Pose: carisma, purpurinas e seriedade

(Fotos: Divulgação)

Nova Iorque. Anos 80. Ascensão da cultura LGBTQ+, dos bares gay e da apoteose dos denominados bailes, onde a dança, a música e a moda tinham um papel central. Mas apesar deste cenário de festa, há um inimigo mortal, o HIV.
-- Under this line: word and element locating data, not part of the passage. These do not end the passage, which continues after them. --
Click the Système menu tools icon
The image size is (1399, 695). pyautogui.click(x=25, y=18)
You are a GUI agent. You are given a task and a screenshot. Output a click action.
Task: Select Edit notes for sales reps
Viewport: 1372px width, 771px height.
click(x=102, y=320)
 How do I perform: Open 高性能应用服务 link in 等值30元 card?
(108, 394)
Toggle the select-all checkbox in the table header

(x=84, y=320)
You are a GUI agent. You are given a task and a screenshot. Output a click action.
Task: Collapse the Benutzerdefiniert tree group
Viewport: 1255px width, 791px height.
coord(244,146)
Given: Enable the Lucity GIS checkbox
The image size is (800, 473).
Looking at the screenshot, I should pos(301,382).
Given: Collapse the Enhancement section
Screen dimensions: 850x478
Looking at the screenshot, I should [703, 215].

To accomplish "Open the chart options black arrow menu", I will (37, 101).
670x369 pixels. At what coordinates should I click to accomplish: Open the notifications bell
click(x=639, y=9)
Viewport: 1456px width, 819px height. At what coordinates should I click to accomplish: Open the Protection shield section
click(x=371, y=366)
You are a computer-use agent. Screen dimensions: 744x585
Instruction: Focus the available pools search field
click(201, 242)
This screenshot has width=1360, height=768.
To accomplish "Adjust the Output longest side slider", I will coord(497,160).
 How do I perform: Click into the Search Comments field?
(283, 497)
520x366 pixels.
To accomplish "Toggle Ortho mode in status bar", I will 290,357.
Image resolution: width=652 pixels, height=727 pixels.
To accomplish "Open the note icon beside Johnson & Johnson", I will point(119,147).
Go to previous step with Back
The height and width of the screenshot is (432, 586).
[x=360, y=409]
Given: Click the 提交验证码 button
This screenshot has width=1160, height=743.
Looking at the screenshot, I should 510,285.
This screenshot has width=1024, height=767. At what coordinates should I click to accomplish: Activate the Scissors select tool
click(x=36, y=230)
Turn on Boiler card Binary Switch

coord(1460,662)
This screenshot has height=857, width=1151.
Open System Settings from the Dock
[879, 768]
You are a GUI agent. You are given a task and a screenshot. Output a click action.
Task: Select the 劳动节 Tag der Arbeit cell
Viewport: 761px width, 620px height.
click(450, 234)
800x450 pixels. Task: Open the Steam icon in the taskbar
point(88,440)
Esta é a pior época da doença, fase em que as perguntas não tinham resposta, não havia conhecimento acerca da forma como o vírus se propagava e, sobretudo, não havia como tratar ou dar dignidade a quem padecia da doença. As drogas pesadas começam a ser vendidas das ruas. O universo LGBTQ+ começa a lutar pelos seus direitos de igualdade e Trump começa a ser uma potência.

É neste cenário, entre festas e doença, que se enquadra a história de Pose, uma série criada por Ryan Murphy, Brad Falchuk e Steven Canals para o FX. Este projeto foi descrito por Murphy como um “projeto de paixão“, que – na estreia da série – anunciou que a parte dos seus lucros seriam doados a organizações de caridade que trabalham com a causa LGBTQ+.

A maioria do elenco é constituída por atores transgéneros e quase na totalidade, elementos de origem afroamericana, que vivem em torno da cultura dos bailes. Vivem em comunidades denominadas como “casas”, espaços que as/os albergam depois de terem sido expulsos de casa dos pais ou situações idênticas e que são geridas por “mães”.

No primeiro episódio somos apresentados à “Casa da Abundância”, liderada pela arrogante e snobe “mãe” Elektra (Dominique Jackson) que invade um museu e rouba roupas de monarcas da História para que a sua “família” apareça no baile da forma mais luxuosa possível.

Os bailes são geridos e apresentados pelo incrível Pray Tell, interpretado por Billy Porter, e são estas festas o ponto central do drama. Os bailes e alguns choques de personalidade, da forma de estar na vida e de lidar com os outros, estão na base dos problemas entre as “casas”. Blanca (Mj Rodriguez) era o braço direito de Elektra mas depois de ser diagnosticada como seropositiva decide criar a sua própria casa, a “Casa de Evangelista”.

Estas são as três personagens principais e todos os eventos da série decorrem em torno delas. Pose é divertida e ao mesmo tempo séria. Apesar de ter como cronologia os anos 80, as referências históricas aos problemas desta comunidade continuam, infelizmente, a existir. Pose entrou para a história da televisão: foi a primeira produção cujo elenco principal é maioritariamente constituído por atrizes transgénero e foi o primeiro, com estas características, a receber nomeações aos Globos de Ouro nas categorias de melhor série dramática e na categoria de melhor ator no mesmo género.

Pose é gloriosa, é aquele tipo de série que provoca no espectador o mesmo regozijo que um historiador de arte sente sempre que entra num museu. É uma espécie de Feira das Vaidades barroca com banda sonora pop assinada por Chaka Khan e Whitney Houston. É um retrato ousado e pomposo da comunidade LGBTQ+ norte americana sem nunca a envergonhar. Todo o exagero é bem enquadrado e totalmente justificado. Pose premeia o estilo e o espírito em vez de fardo argumentativo. É uma deliciosa viagem a Nova Iorque nos anos 80.

A primeira temporada de Pose está disponível no catálogo Netflix e a segunda estreou ontem, no FX (EUA).